Ask around about him. If you’re shy, ask a good friend to help find out if he likes you, or is dropping hints. If you know for a fact that he likes you, you can afford to be a little more bold. Look for hints he may drop. If a guy likes you, he tends to go out of his way to be with you. (This is not always true, but often a good indicator. ) He’ll make excuses to sit next to you, be at social events you’re at, and may even start to hang out with your friends. Keep an eye out! If you catch him staring at you, look at him in the eyes and try to hold contact for a few seconds. If he keeps contact, you know he likes you back. If he turns away, it could mean he likes you and is shy. Beware, however, as there is more than one reason for people to stare at each other. You may have spinach in your teeth!

You may want to start a conversation about something that will flatter him. A great conversation starter is something that makes him feel good about himself. Try: “That was a great football game you played in last Friday. I was in the stands watching with my friend. How long have you been playing?” “You’re always at the top of the class in English exams. Can you read every teacher’s mind, or just [English teacher’s name]?” “That hairstyle really suits you. Did you get a haircut recently?”

→ **Data lines**
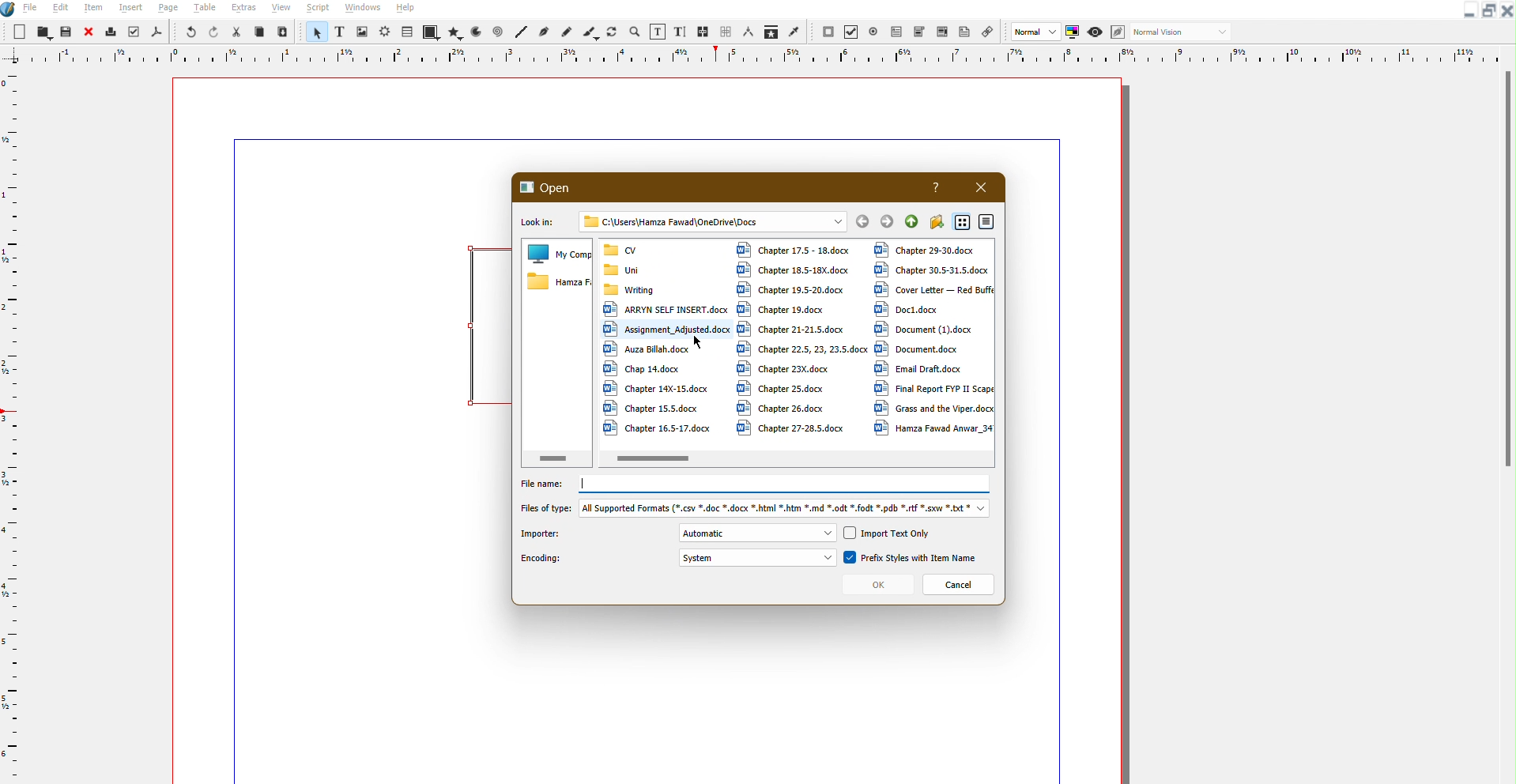 The width and height of the screenshot is (1516, 784). What do you see at coordinates (797, 355) in the screenshot?
I see `Files` at bounding box center [797, 355].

→ **Set of tasks**
• A. The advice text names several things a guy who likes you may do to be with you. List them all.
• B. According to the advice text, what should you do if you catch him staring at you?
• C. Extend the advice text past its final sentence.

→ **Responses**
• A.
- Make excuses to sit next to you
- Be at social events you're at
- Start to hang out with your friends

• B. Look him in the eyes and try to hold contact for a few seconds.

• C.
Here are just a few conversation-starting examples: “Hey, do you know what the math homework is? I left my planner in class and I don’t have it memorized. " “Does your older brother go to Gunn? My sister thinks they share a class together. " “I noticed you have a Schwinn bike. How do you like it? I was thinking about asking my parents for one this Christmas. " It may seem obvious, but it bears mentioning: Don’t tell him you like him if you’re not at least on good speaking terms. If you surprise someone you don’t know well by openly revealing your attraction, you could scare him off. At the very least, it will affect the course of any future friendship or courtship.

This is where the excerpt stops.